Concealing violence against women: A call to prayer for shifting attitudes

Women in Cairo protest against violence against women, June 2014. (Reuters)

Women in Cairo protest against violence against women, June 2014. (Reuters)

Earlier this week, a Moroccan state TV channel aired a makeover tutorial for women, showing them how to cover their facial bruises with concealer

Good morning!” The host began. “Today, we’re going to move to a topic that is saddening, but on the occasion of the International Day for the Elimination of Violence Against Women, I’m going to show you the makeup that can cover bruises from the hits a woman may experience. It’s a topic we shouldn’t even have to discuss, but unfortunately, this is what it is.
— Moroccan state TV segment on concealing the bruises of domestic violence

Moroccan women were quick to show their outrage at this terrible error in judgement and demanded an apology from the TV station. But the fact that it was aired highlights that domestic violence is still seen as normal, and that the effort is on the woman to conceal the problem, rather than on men to stop carrying out the abuse.

The price of no change is unacceptable

We believe in and work for a world where women and girls can flourish and prosper peacefully alongside men and boys, sharing in and benefitting from societies that value their skills and accept their leadership. Violence against women and girls has a devastating impact on individuals and on the society.

Women and girls who experience violence lose their dignity, they live in fear and pain, and in the worst cases they pay with their lives. Violence cuts deeply into the liberties we should all have: the right to be safe at home, the right to walk safely on the streets, the right to go to school, to work, to the market or to watch a film.
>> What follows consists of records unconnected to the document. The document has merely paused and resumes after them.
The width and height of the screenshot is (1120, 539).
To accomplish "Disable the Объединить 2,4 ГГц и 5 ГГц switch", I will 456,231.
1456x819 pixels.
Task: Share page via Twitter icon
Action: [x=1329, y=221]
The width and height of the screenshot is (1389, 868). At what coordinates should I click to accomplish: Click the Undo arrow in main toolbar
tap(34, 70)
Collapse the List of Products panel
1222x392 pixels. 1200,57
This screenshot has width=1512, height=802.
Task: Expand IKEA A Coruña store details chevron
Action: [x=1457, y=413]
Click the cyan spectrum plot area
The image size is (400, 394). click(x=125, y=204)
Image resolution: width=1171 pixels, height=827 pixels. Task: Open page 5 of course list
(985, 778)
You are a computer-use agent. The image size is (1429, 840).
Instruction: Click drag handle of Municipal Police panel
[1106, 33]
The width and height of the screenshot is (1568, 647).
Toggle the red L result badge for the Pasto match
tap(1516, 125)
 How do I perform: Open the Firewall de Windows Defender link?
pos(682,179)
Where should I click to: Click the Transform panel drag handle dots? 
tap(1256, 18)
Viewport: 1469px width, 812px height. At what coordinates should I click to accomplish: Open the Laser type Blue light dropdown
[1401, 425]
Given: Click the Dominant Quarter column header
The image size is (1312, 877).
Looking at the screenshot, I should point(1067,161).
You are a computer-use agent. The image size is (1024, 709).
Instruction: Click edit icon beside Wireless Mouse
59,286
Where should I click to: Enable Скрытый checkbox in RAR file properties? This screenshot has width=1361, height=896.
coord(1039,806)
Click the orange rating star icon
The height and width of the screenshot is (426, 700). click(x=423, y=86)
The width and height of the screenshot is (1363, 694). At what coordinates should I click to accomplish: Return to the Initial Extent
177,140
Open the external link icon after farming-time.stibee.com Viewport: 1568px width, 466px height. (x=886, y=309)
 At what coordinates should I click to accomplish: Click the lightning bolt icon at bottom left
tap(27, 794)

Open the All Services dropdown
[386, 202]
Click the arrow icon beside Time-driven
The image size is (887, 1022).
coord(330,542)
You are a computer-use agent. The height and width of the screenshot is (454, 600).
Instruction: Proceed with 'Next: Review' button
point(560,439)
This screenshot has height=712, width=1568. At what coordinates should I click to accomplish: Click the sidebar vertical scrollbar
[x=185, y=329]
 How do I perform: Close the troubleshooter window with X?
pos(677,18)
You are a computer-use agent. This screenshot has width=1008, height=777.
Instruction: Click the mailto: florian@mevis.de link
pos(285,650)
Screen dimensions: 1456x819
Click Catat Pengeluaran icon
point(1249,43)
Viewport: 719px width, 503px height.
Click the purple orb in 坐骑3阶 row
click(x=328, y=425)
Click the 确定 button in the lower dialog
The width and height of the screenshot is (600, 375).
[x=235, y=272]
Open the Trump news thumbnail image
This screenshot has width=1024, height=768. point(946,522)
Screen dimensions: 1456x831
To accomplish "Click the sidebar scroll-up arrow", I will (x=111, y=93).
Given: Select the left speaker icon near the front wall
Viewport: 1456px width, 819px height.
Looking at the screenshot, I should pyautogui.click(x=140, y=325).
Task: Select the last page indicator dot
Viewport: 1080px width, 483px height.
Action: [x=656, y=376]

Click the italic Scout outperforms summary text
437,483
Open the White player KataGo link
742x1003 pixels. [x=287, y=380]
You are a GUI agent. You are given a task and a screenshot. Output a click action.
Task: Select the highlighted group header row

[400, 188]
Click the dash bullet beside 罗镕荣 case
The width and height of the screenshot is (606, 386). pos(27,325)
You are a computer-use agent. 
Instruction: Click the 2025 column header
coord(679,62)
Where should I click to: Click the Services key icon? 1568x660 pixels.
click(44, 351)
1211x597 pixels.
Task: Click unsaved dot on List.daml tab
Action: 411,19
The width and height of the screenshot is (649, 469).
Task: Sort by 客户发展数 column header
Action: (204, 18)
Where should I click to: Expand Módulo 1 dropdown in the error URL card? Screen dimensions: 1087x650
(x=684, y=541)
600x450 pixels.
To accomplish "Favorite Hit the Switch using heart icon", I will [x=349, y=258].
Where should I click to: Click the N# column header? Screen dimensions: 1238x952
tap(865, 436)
We should be able to expect that attackers will be punished, that justice will be done, and that we can get care and support for injuries... Change to these elements has a cost, yet the price of no change is unacceptable.
— Statement by Phumzile Mlambo-Ngcuka, Executive Director of UN Women

Last week marked the start of the UN's annual 16-day campaign to End Violence Against Women and Girls. In the Middle East, 37% of women have experienced physical or sexual violence from a partner at some point in their lives, and 125 million girls and women alive today have been subjected to Female Genital Mutilation.

Overall attitudes towards violence against women do seem to be shifting in the right direction, but as the Moroccan TV blunder shows, there is still a long way to go. 

How can we pray?

  • Pray that attitudes would continue to shift against violence towards women and girls. Please pray that violence against women would not be seen as normal, but would be increasingly challenged and condemned.
  • Pray for our development organisation in North Africa as they use media to promote gender equality. We have an educational curriculum to teach men and women in civil society to prevent violence against women, and want to use this curriculum in our work with refugees where rates of domestic violence are often high. Please pray for them as they run these training sessions, that they would be instrumental in changing attitudes in North Africa and beyond.
  • Pray that more women would seek help in situations of domestic violence - currently only 40% seek help, and only 10% report the abuse to the police. Pray that women would find safe ways to seek help and that support would be available to them.